Legal risks of open source under scrutiny

The legal risks of adopting open source software may not be confined to intellectual property problems of the SCO-IBM type.

Apart from issues such as copyright claims over Unix code in Linux, problems could also arise through the application of the open systems’ general public licence (GPL) to software derived from an open source product but which includes elements the developer wants to protect, says a lawyer.

David McGuinness, of law firm Simpson Grierson, told an audience at New Zealand's GOVIS conference of government IT managers that the unique and “non-legalistic” nature of the open source licence and the lack of specific legal test cases create uncertainty.

The GPL states that the user of an open source program “must cause any work that you publish or distribute that in whole or [in part] contains or is derived from the program or any part thereof to be licensed as a whole, at no charge, to all third parties under the terms of the licence”.

This raises the spectre of a large enterprise application founded on a relatively small amount of open source code being open for all-comers, including potential competitors, to acquire and use at no charge.

There is certainly “confusion and concern” on this front, McGuinness says.

The meaning of the term “derived” is not clear, and the pertinent clause is, he says, inconsistent with other parts of the GPL licence.

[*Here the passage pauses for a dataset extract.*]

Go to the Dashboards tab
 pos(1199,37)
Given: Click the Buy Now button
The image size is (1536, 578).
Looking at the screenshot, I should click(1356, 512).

Conversely, some “flaws” in the open source licensing model may allow users to escape providing for general consumption derived products such as Linux utilities, which the open source community would consider should be so distributed.

The GPL is not typically enforced by a physical act of consent such as a signature or a tick on an online form. This may make agreement to the conditions subject to legal dispute.

Also, bearing in mind the zero or nominal fee attached to the acquisition of OSS, a question mark exists over whether a “valuable consideration” has actually been transferred, as required by contract law.

That could cast doubt on the need to abide by any of the terms of the licence.

McGuinness updated his audience on the still unresolved SCO dispute, “As I understand it, SCO’s evidence [for breach of copyright] is far from convincing,” he said; but, in any case, users of open source have been “put on notice” about the IP risk.

It appears unreasonable, he says, for one buyer of an open source software product to take on full responsibility for any intellectual property infringement committed by the developer of any part of the system, but this may well be the case.

Commercial software licences contain assurances protecting the buyer from action for any “upstream” IP breach, but the GPL contains no such assurances and is very loosely worded, McGuinness notes.

He also referred to the lack of user remedy for failure or inefficiency of performance under an open source licence.

His risk summary at Govis brought a reply from Chris Hegan of open source developer Asterisk, pointing out that there have been at least as many actions against proprietary software for IP breaches as there have been against open source software.

With the latter, the user can at least examine the code and check any allegations of inclusion of “ripped off code” from another’s product.

With proprietary software it is far more difficult to check the veracity of any allegation.

“We can all talk about risk,” Hegan says. “It’s risky to drive, we know that too.”

But both motor vehicles and open source software have been around for a long time and users take the risks on board as acceptably low, he says.